Martin becomes a local celebrity when he calls into a talk show on the radio. He uses the moniker “The Count.” The nonchalant way in which Martin details his affliction and some of his nocturnal escapades is chilling in a strange way. There is almost a childlike innocence to Martin as he recounts the stuff in his life. It’s not hard to fathom a Martin in 2019 becoming an internet sensation. He’d very likely have a vast army of Twitter followers and his Youtube channel, in which he details all things vampire, would be monetized for hundreds of thousands of dollars a year for him. That would buy a lot of razor blades. Martin would just need to spin his vampirism and murderous behavior as a result of him being oppressed by society. He could then be given the moral high ground. The “normies” are always wrong these days.

At its heart, Romero’s Martin may simply be a metaphor for generational differences. The traditional citizens of a society against the weirdos, the outcasts. The old holding onto an antiquated  past and the young wanting to shape a different future from the present. These are themes as old as history and religion. There’s ample religious imagery in this film. We often see church spires rising over the decaying city. The camera focuses on crucifixes mounted to the walls and other trinkets of Christianity on display in Cuda’s home. I remember staying with my aunt when I was young due to a death of one of the elders in my mother’s family. My aunt had a house similar to Cuda’s. It was probably around the time Martin came out. I always recall thinking the dozens of crucifixes and portraits of icons a little unsettling to me. It’s stayed with me to this day. Don’t get me started with the portrait of Christ on the wall above the shitter. It was just too weird.

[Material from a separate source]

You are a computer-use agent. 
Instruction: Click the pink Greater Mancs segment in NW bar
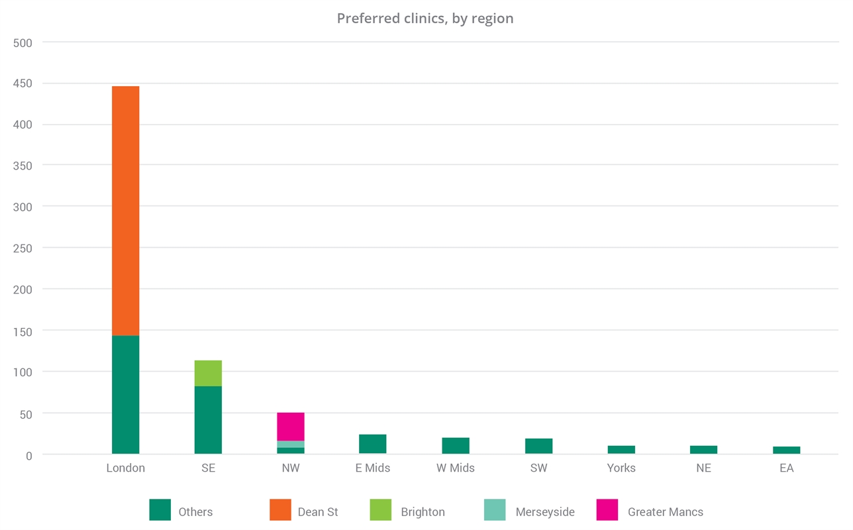coord(291,427)

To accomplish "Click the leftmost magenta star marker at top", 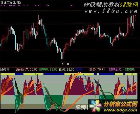I will click(1, 6).
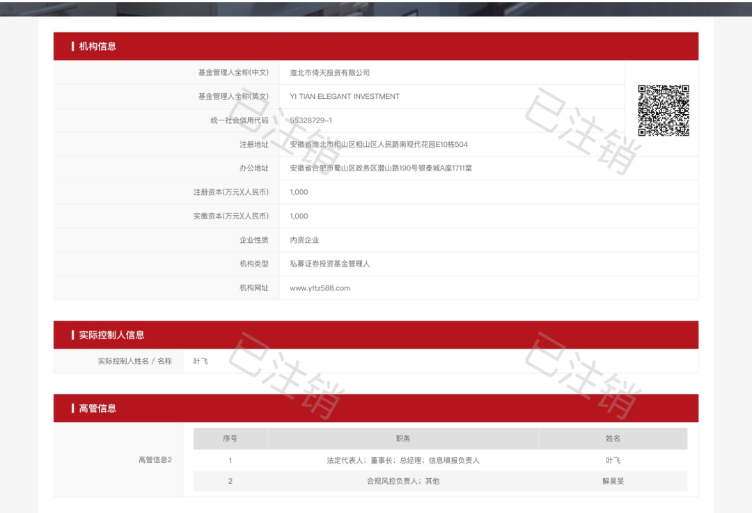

Martin will stick with you, as well. The movie’s final fifteen minutes is filled with tragic ironies. One can imagine these twists of fate would be something Chinaski would be glib about as he pounded beer from pilsner glasses at 11am in some hole in the wall joint in Los Angeles. This movie has an amazing score by jazz musician, Donald Rubinstein. It evokes the histories of the old world and highlights a modern day sadness. This is a film that is tough to categorize. It’s as much an independent film drama as it is a drive-in horror flick. Martin is George Romero’s quiet masterpiece.